Aguero thinks it’s possible that underperforming properties or portions of hotels would be closed. But he wouldn’t speculate which ones they would be.

There is precedence for such drastic action: During the winter lull Herbst Gaming closed hotel rooms Mondays through Thursdays at Buffalo Bill’s in Primm, and Black Gaming cut capacity by closing rooms at the Oasis in Mesquite.

Would MGM Mirage reduce capacity and close some of its rooms when CityCenter comes on line?

Feldman acknowledged it’s an option, but at this point, not a likely one.

It isn’t a matter of just closing a tower or several floors in one wing of a hotel. There’s much more to the art of yield management or hotel management systems that attempt to maximize room rates and occupancy.

Feldman said finding the right mix in capacity is “like playing multidimensional chess.”

“As to where things are going, it’s not an easy answer,” he said. “It’s a complex organism, this thing we call yield management.”

Many companies in the tourism industry have yield management formulas, which involve optimizing revenue opportunities based on inventory, which has a finite shelf life. For airlines, the value of the product ends as soon as the plane leaves the gate. For hotels, tonight’s hotel room can’t be restocked and sold tomorrow.

The airline industry has cut capacity by grounding some planes and eliminating flights to drive up ticket prices.

Cutting capacity is riskier in the resort industry because other revenue could be affected if rooms are closed.

“We may end up harming our casinos, restaurants and entertainment offerings, which could result in less overall spending per night,” Feldman said. “It’s a pretty involved calculation. Most of our properties are sized in such a way that they work best when near full capacity.”

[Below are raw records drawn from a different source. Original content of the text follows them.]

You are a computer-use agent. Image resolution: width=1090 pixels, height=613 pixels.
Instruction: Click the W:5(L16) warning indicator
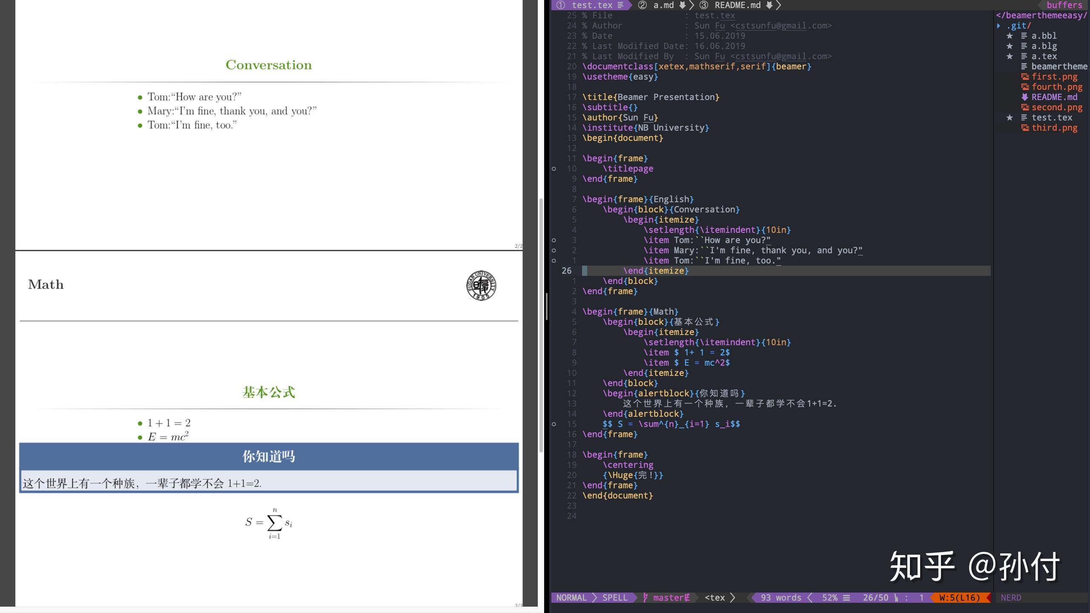pyautogui.click(x=958, y=598)
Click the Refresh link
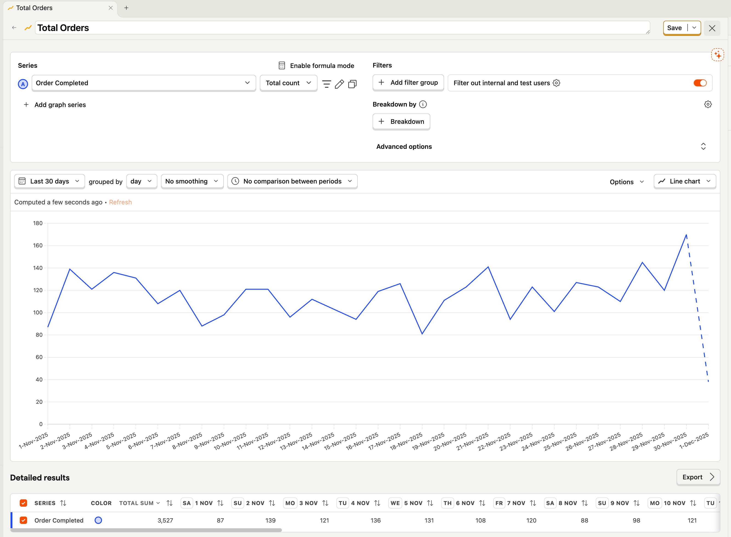The image size is (731, 537). (x=120, y=202)
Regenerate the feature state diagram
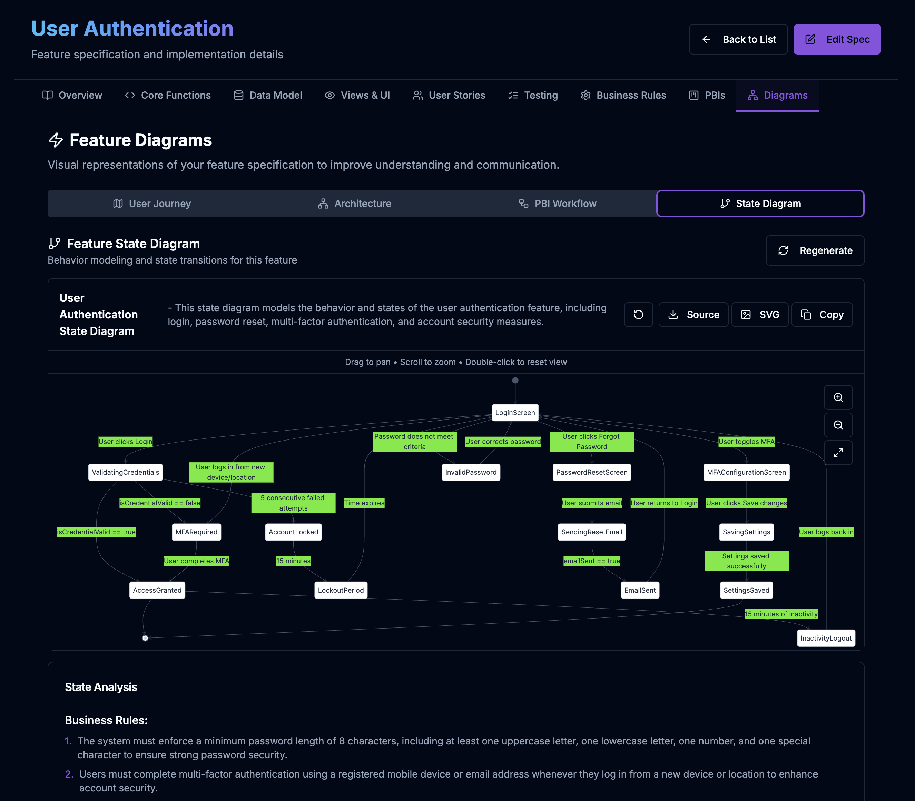Screen dimensions: 915x801 [814, 250]
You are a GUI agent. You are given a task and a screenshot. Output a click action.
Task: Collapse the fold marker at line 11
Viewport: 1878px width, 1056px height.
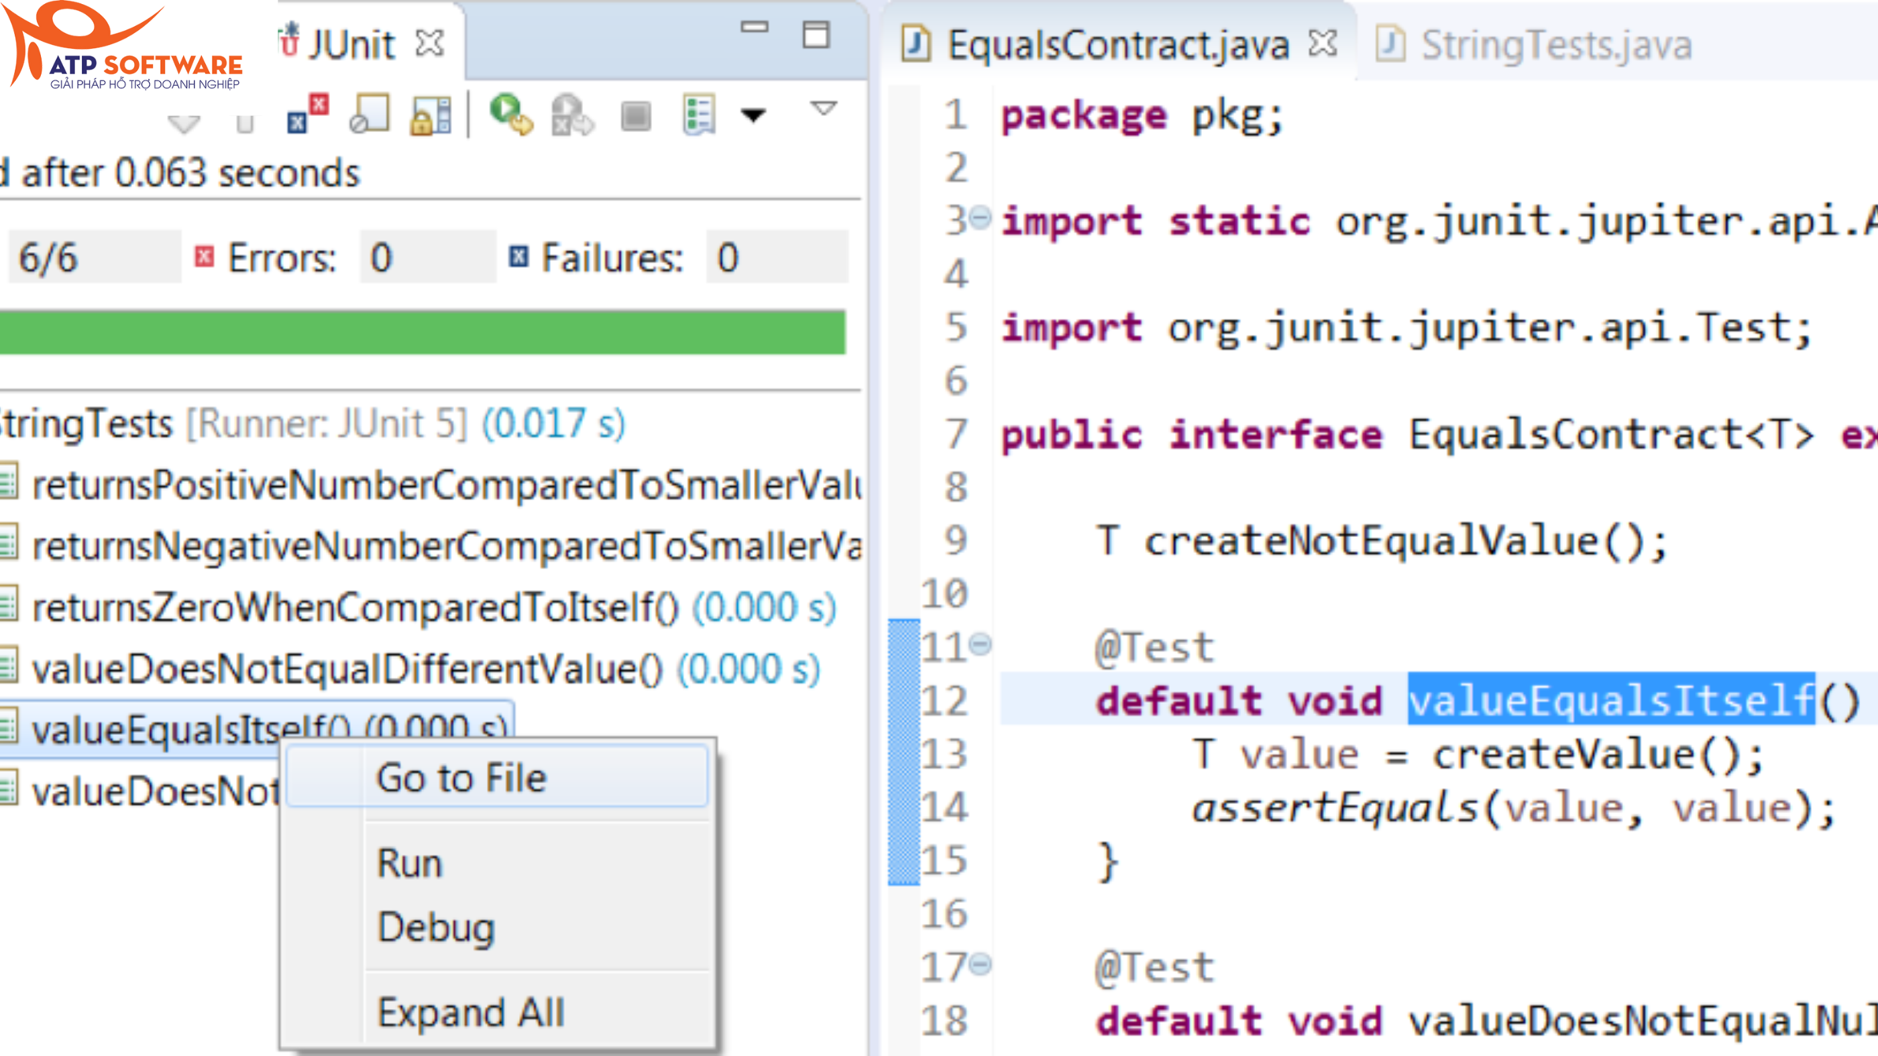pyautogui.click(x=981, y=644)
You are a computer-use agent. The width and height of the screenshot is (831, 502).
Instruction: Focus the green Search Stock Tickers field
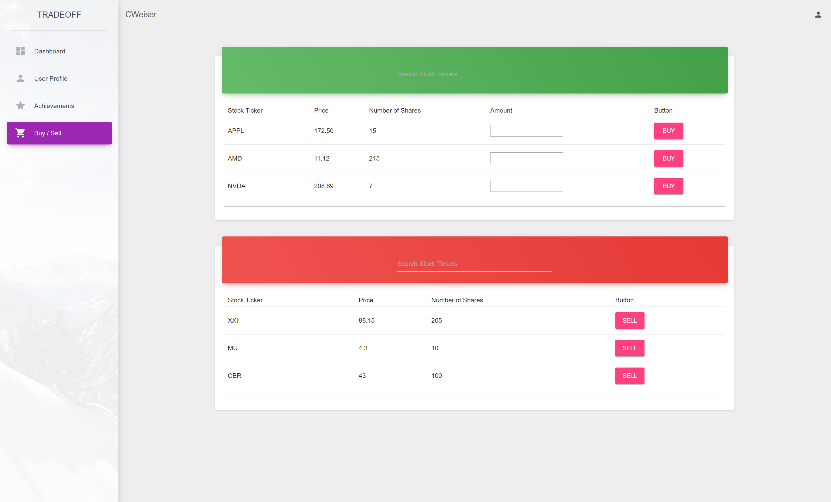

In addition, closing rooms means laying off employees, a move MGM Mirage doesn’t want to make.

“We want to keep as many workers employed as possible,” Feldman said. “We don’t want to lose people and go through excessive turnover because we’ll need an experienced workforce when things turn around, which invariably they will.”

Bill Lerner, a Las Vegas-based gaming analyst with the newly formed Union Gaming Group, doesn’t expect MGM Mirage to close rooms.

“To take supply out of the market probably doesn’t make sense,” Lerner said. “That’s not how multiproperty operators view the world anyway.”

But he expects CityCenter will cannibalize business from existing resorts, including MGM’s.

The result likely will be a longer period of absorption as demand catches up with capacity and room rates gradually return to 2007 levels. It also means the likelihood of a five- to 10-year hiatus in Strip construction.

Lerner anticipates projects that are under way will be completed, including the Cosmopolitan in 2010. How Boyd Gaming’s uncompleted Echelon plays out is unknown, as that company is leaving its options open and has discussed the possibility of scaling down the project.

Aguero said educating tourists about available bargains is the way to go while Las Vegas weathers the recession.

“We need consumer confidence and consumer spending to rebound,” Aguero said. “What we need to have happen is for the nation as a whole to see some clear and consistent signs of a recovery.”

Educating the public through advertising and marketing may be the best way to deliver the message.

“If you look at San Francisco, Chicago, Los Angeles and New York, we remain a value proposition,” Aguero said. “Las Vegas is in a much better position competitively.”